The financial director of embattled British telecoms group Marconi, Mr John Mayo, who was due to become its chief executive, resigned late last night, a group spokesman said.
The resignation comes amid a collapse of Marconi shares following a warning on Wednesday that profits would halve this year and another 4,000 jobs would be axed in addition to 3,000 already cut in 2001.
Following his resignation, Mr Mayo said: "Marconi is a great company going through difficult times that are not of its own making.
"The entire workforce faces immediate short term challenges and it is inevitable that sacrifices will have to be made."
Shares nosedived 54 per cent on Thursday following the announcement of Marconi's collapse, and there was no reprieve yesterday
By the close of trading, its shares were down 7 per cent or 8 pence at 104.5 pence.
Mr Mayo had been due to succeed Lord Simpson as chief executive, who would have become chairman.
Present chairman Sir Roger Hurn confirmed he would remain in the post, and Lord Simpson would carry on as chief executive.
Marconi is not alone in suffering from the slowdown in capital spending that has been prompted by the global economic slowdown.
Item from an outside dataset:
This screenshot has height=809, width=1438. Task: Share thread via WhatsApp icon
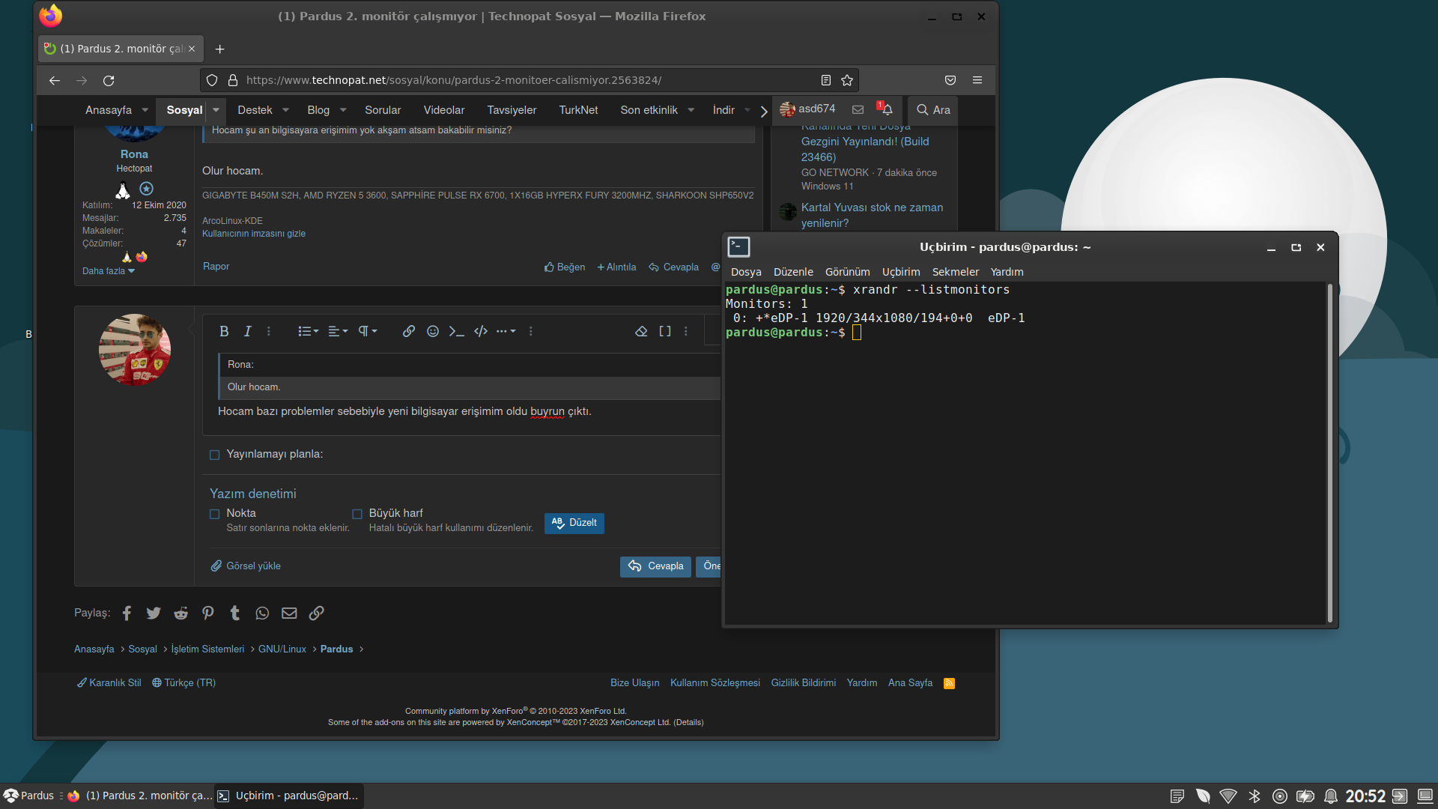262,613
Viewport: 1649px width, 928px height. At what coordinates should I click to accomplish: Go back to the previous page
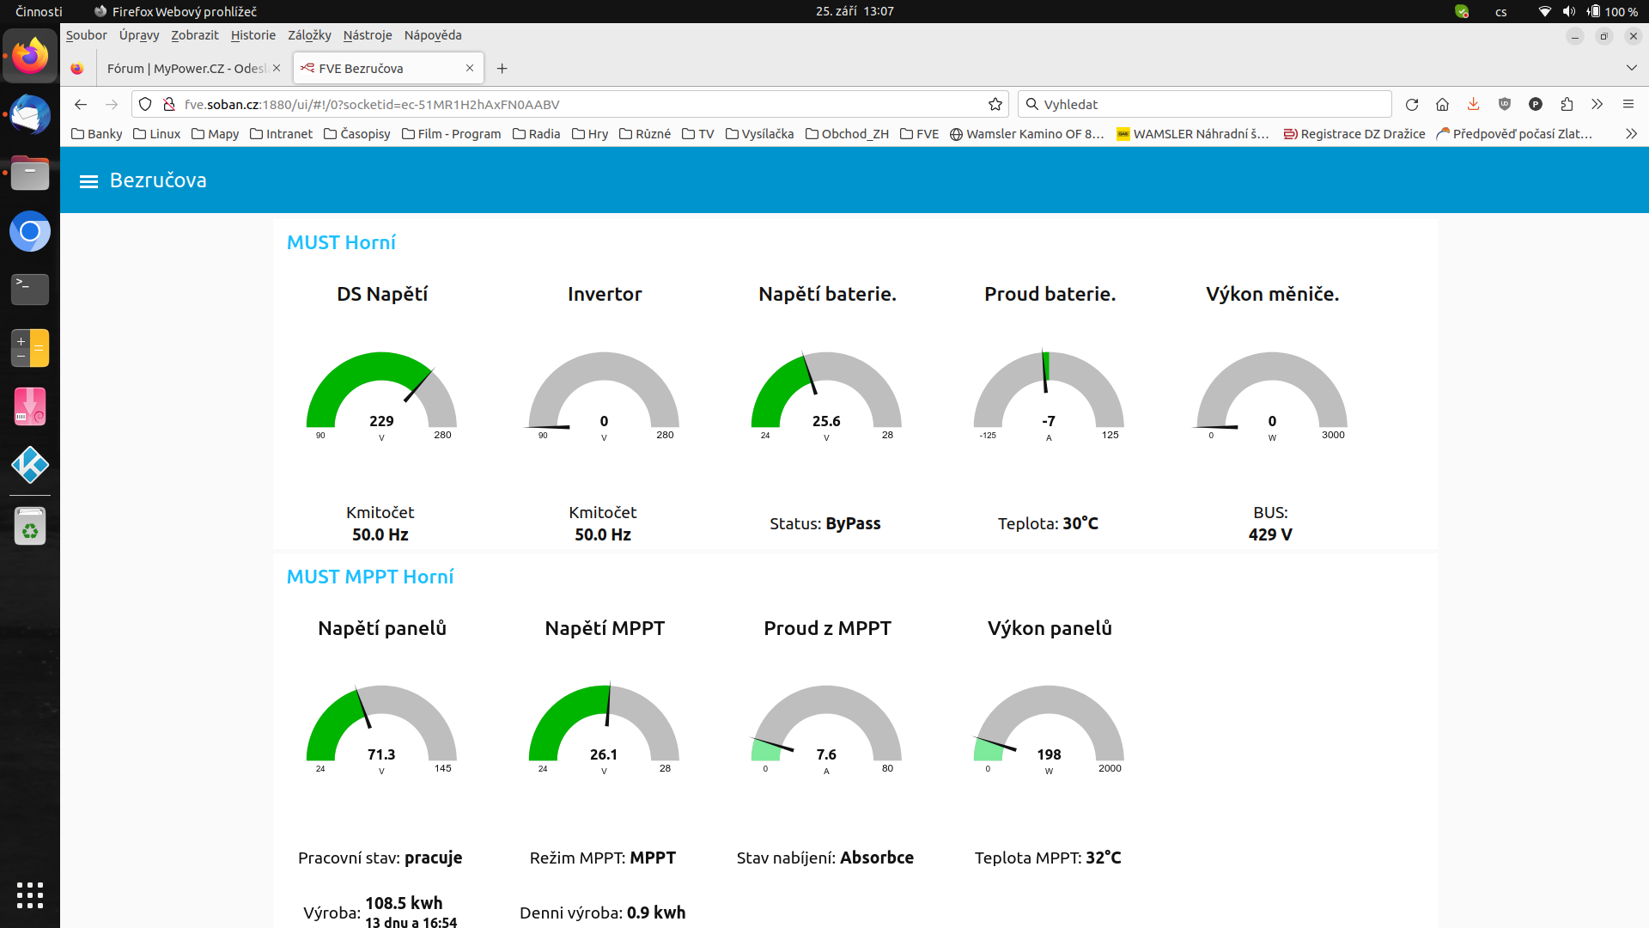81,105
In recent months, big names like Cisco, Nokia, Ericsson, Nortel and Alcatel have all alerted investors that the downturn will eat large holes in their bottom lines this year.
Marconi traced its own problems back to last year's feverish auctions of third generation mobile telephony licences.
Mr Mayo on Wednesday predicted a turnaround for Marconi next year, when he said networks "will be running so hot they'll fall over".
Telecoms analysts continued to slash their forecasts for the group, which said on Wednesday its profits would halve and 4,000 jobs would go as it succumbed to the global technology slowdown.
In two days of hectic trade, Marconi, one of the world's top seven suppliers to the cash-strapped telecoms industry, has lost almost £4 billion ($5.5 billion) - over half its market value - and has tumbled to the bottom of the FTSE 100.